WHAT THE TASK REQUIRES
Retype the records below exactly as they appear.

MATERIAL SUPPLIED

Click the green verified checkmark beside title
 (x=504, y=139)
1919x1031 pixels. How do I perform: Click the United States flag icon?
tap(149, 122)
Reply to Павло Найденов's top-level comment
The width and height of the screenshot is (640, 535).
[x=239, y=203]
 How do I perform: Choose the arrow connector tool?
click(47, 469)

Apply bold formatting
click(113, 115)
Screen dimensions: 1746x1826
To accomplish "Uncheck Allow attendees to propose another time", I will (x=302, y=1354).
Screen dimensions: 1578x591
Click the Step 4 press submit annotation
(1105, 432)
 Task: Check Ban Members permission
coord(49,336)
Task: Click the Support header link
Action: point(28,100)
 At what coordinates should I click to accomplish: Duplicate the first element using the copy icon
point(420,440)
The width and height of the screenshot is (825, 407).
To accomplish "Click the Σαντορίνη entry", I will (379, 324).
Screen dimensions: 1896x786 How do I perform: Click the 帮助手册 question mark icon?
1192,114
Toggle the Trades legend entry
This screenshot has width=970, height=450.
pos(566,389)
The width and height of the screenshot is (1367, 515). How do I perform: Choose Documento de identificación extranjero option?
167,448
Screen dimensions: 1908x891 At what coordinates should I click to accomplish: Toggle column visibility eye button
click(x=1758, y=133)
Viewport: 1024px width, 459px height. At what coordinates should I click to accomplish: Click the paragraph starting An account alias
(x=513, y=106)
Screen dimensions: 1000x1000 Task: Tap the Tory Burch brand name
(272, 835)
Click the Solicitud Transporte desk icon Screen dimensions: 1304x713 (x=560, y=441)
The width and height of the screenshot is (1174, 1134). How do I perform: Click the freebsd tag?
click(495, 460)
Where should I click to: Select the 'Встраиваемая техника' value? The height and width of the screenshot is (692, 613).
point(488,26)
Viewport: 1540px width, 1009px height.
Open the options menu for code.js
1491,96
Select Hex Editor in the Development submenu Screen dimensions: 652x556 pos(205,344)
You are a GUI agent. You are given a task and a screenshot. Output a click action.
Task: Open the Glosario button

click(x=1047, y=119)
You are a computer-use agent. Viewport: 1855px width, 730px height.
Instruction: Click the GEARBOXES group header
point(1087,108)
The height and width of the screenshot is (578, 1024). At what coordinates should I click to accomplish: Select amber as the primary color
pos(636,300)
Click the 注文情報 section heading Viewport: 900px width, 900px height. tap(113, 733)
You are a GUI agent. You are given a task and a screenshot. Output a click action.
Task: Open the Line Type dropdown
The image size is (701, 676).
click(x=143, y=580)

OUTPUT OF THE EXERCISE
Click the green verified checkmark beside title
 (x=504, y=139)
1919x1031 pixels. How do I perform: Click the United States flag icon?
tap(149, 122)
Reply to Павло Найденов's top-level comment
The width and height of the screenshot is (640, 535).
[x=239, y=203]
 How do I perform: Choose the arrow connector tool?
click(47, 469)

Apply bold formatting
click(113, 115)
Screen dimensions: 1746x1826
To accomplish "Uncheck Allow attendees to propose another time", I will (x=302, y=1354).
Screen dimensions: 1578x591
Click the Step 4 press submit annotation
(1105, 432)
 Task: Check Ban Members permission
coord(49,336)
Task: Click the Support header link
Action: point(28,100)
 At what coordinates should I click to accomplish: Duplicate the first element using the copy icon
point(420,440)
The width and height of the screenshot is (825, 407).
To accomplish "Click the Σαντορίνη entry", I will (379, 324).
Screen dimensions: 1896x786 How do I perform: Click the 帮助手册 question mark icon?
1192,114
Toggle the Trades legend entry
This screenshot has width=970, height=450.
pos(566,389)
The width and height of the screenshot is (1367, 515). How do I perform: Choose Documento de identificación extranjero option?
167,448
Screen dimensions: 1908x891 At what coordinates should I click to accomplish: Toggle column visibility eye button
click(x=1758, y=133)
Viewport: 1024px width, 459px height. At what coordinates should I click to accomplish: Click the paragraph starting An account alias
(x=513, y=106)
Screen dimensions: 1000x1000 Task: Tap the Tory Burch brand name
(272, 835)
Click the Solicitud Transporte desk icon Screen dimensions: 1304x713 (x=560, y=441)
The width and height of the screenshot is (1174, 1134). How do I perform: Click the freebsd tag?
click(495, 460)
Where should I click to: Select the 'Встраиваемая техника' value? The height and width of the screenshot is (692, 613).
point(488,26)
Viewport: 1540px width, 1009px height.
Open the options menu for code.js
1491,96
Select Hex Editor in the Development submenu Screen dimensions: 652x556 pos(205,344)
You are a GUI agent. You are given a task and a screenshot. Output a click action.
Task: Open the Glosario button

click(x=1047, y=119)
You are a computer-use agent. Viewport: 1855px width, 730px height.
Instruction: Click the GEARBOXES group header
point(1087,108)
The height and width of the screenshot is (578, 1024). At what coordinates should I click to accomplish: Select amber as the primary color
pos(636,300)
Click the 注文情報 section heading Viewport: 900px width, 900px height. tap(113, 733)
You are a GUI agent. You are given a task and a screenshot. Output a click action.
Task: Open the Line Type dropdown
The image size is (701, 676).
click(x=143, y=580)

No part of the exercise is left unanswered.